Short problem
Copy out the material from the line containing "At what (x,y)" through the end of the material, including both ends, and leave the pictures out of your answer.

** start of Dataset **

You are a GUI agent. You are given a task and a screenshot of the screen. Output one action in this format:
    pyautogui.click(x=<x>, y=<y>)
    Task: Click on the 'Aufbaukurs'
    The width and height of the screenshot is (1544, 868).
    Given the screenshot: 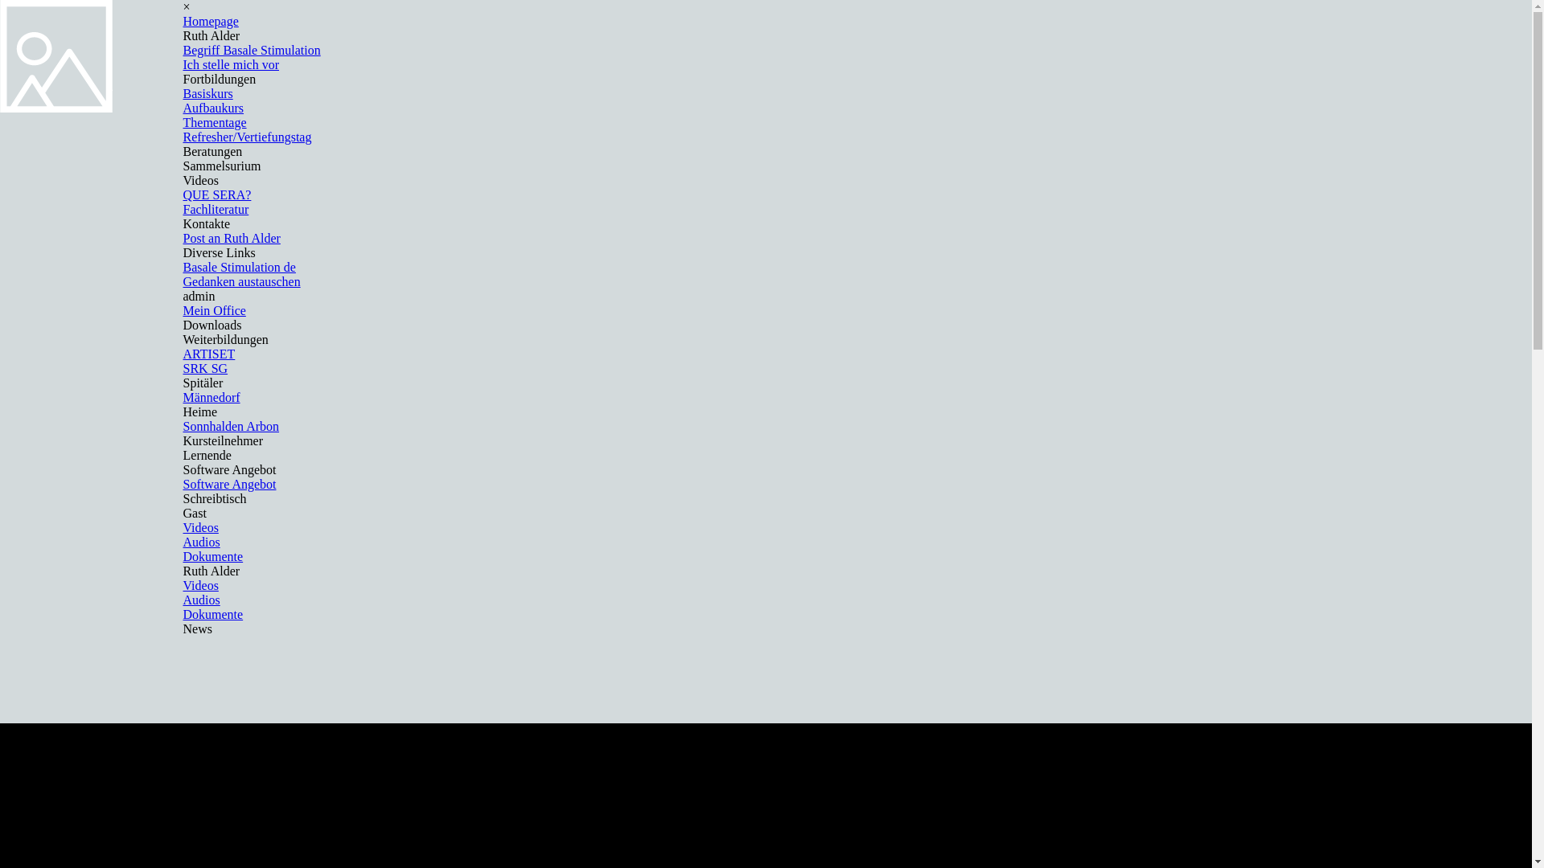 What is the action you would take?
    pyautogui.click(x=212, y=108)
    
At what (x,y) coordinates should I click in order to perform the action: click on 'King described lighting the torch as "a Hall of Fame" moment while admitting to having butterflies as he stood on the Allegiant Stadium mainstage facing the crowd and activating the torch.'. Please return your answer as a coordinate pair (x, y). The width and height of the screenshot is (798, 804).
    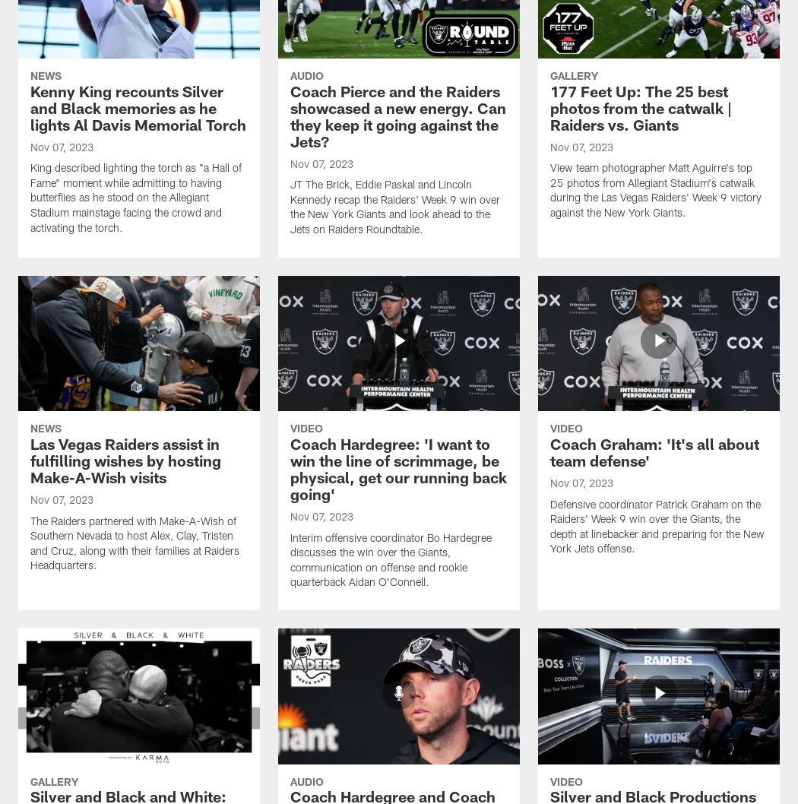
    Looking at the image, I should click on (136, 198).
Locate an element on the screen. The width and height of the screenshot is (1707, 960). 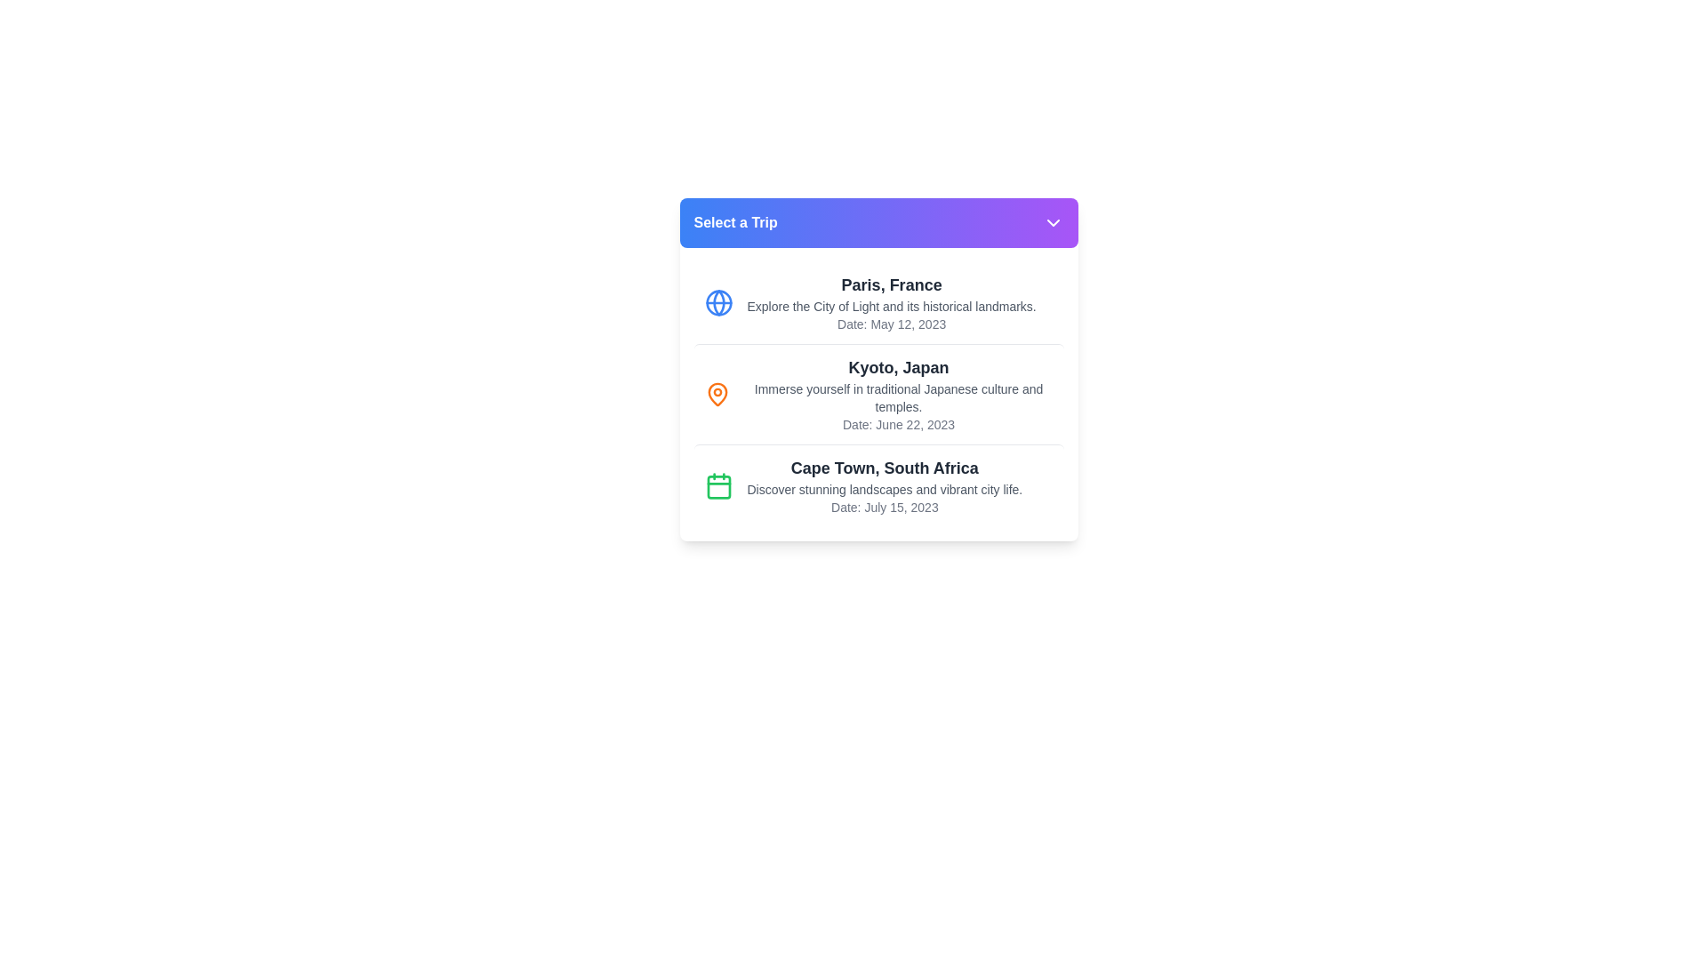
the vibrant orange pin-shaped icon representing a location marker, which is located to the left side of the descriptive text in a list item related to Kyoto, Japan is located at coordinates (716, 393).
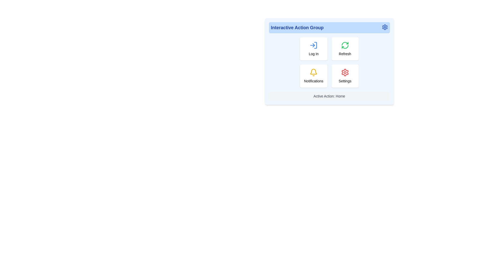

** end of Dataset **

Correct answer
At what (x,y) coordinates should I click in order to perform the action: click on 'King described lighting the torch as "a Hall of Fame" moment while admitting to having butterflies as he stood on the Allegiant Stadium mainstage facing the crowd and activating the torch.'. Please return your answer as a coordinate pair (x, y). The width and height of the screenshot is (798, 804).
    Looking at the image, I should click on (136, 198).
Locate an element on the screen. The width and height of the screenshot is (1707, 960). 
the vibrant orange pin-shaped icon representing a location marker, which is located to the left side of the descriptive text in a list item related to Kyoto, Japan is located at coordinates (716, 393).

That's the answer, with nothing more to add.